Mahkemece, toplanan kanıtlar ve bilirkişi raporuna dayanılarak, davacı ve davalı G… A.Ş yetkilileri arasında 14.5.2008 tarihinde bağıtlanan ve Türkiye İş Kurumunca düzenlenmiş olan matbu basılı Yemen Cumhuriyeti'nde çalışacak Türk işçileriyle işveren arasında geçerli Yurtdışı İş Sözleşmesine göre davacının şirketin Yemen'deki likit gaz tesisi kurulmasına dair şantiyesinde mekanik montajcı olarak çalışacağı, sözleşmenin 14.5.2008-13.10.2008 arası geçerli olmak üzere bağıtlandığından belirli süreli olduğu, davacının fiilen çalıştığı 14.5.2008 – 11.6.2008 arası dönemde ücretinin 4.60 A.Dolar saat ücreti yerine 3.25 A.Doları saat ücreti üzerinden tahakkuk ettirilmesinin geçerli sözleşmenin ihlali niteliğinde olduğu, sözleşmesinin işveren tarafından feshedilmesinin haklı bir fesih niteliğinde bulunmadığı, belirli süreli sözleşmede öngörülen 2 aylık deneme süresi içinde iş akdinin feshedilmesi halinde taraflar arasında belirti süreli olarak bağıtlanan sözleşmenin süresi bitmeden işverence feshedilmesi durumunda bakiye süre ücretinin uygulanması gerektiği, davacı iddiasının aksine imzasını havi dosyada mevcut belgelere göre Yemen'e gidiş ve dönüşle ilgili uçak bedelinin G… A.Ş tarafından karşılandığı, ücret kapsamında fazla mesainin de yer aldığı, unsurların davacı lehine oluşmadığından manevi tazminata hak kazanılmadığı, gerekçesiyle davanın kısmen kabulüne karar verilmiştir.
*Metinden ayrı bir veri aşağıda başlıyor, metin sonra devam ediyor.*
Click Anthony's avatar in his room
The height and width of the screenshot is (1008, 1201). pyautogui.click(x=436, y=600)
Dosyayı esastan inceleyen Yargıtay 9.Hukuk Dairesi'ne göre ise; Somut olayda taraflar arasında yapılan iş sözleşmesinde davacının, Yemen'deki likit gaz tesisi kurulmasına dair şantiyede mekanik montajcı olarak çalışacağı öngörülmüş, sözleşmenin diğer hükümlerinin incelenmesinde de, yukarıdaki ilke kararında açıklanan, sözleşmenin belirli süreli yapılmasını gerektirir objektif kritere rastlanmamış olup bu haliyle sözleşmenin belirsiz süreli kabul edilip davacının bakiye süre istemine dair talebinin reddi gerekmekte iken yanılgılı değerlendirmeyle bakiye süre ücretine hükmedilmesi hatalı olup bozmayı gerektirmiştir.

————————————————————————————————————————————————————————————————————————————

SONUÇ

1- Türk İş Hukukunda iş sözleşmelerinin belirsiz süreli yapılması esastır. 
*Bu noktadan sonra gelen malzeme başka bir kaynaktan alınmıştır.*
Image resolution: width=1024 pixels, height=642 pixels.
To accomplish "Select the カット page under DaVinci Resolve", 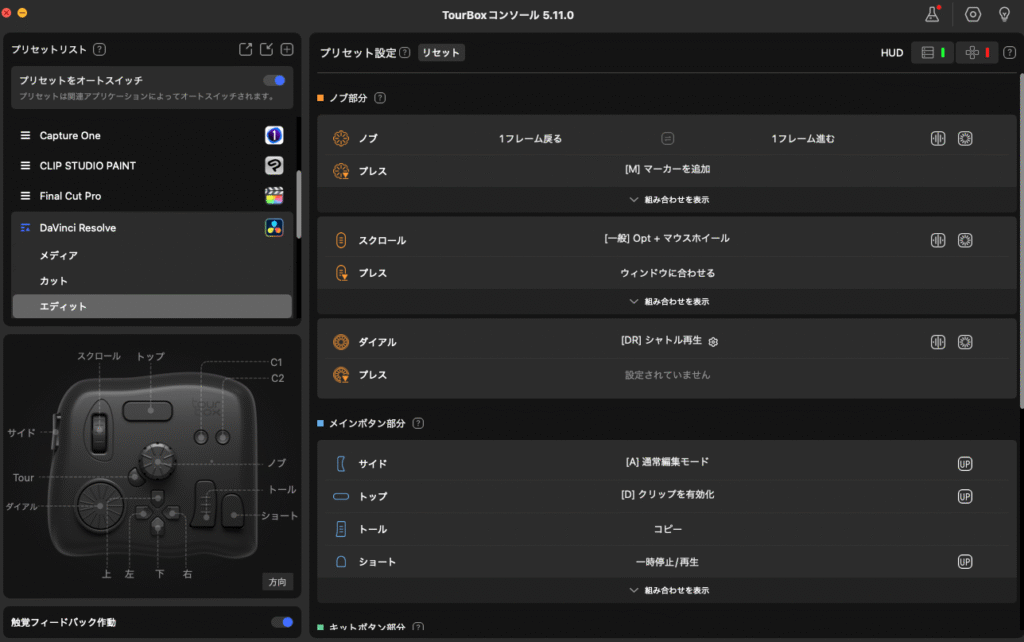I will coord(54,281).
2- Belirli süreli iş sözleşmesinin geçerli kabul edilmesi için sözleşmenin açık veya örtülü olarak süreye bağlanması ve bunun için objektif nedenlerin varlığı gerekir.  

3- Yargıtay bu kararında aslında bir tabuyu yıkmıştır. Yurt dışında çalışan işçiler ile genelde belirli süreli sözleşmeler yapılmakta ve uygulamada bu sözleşmelerin geçerli olacağı kabul edilmektedir. Ancak Yargıtay'a göre bir işin yurt dışında yapılıyor olması o iş için belirli süreli iş sözleşmesi yapılması için yeterli bir objektif neden değildir.  Çünkü Kaynak işçiliği sürekli bir iştir ve belirli bir süre ile ilişkilendirilmesi gerekli değildir. 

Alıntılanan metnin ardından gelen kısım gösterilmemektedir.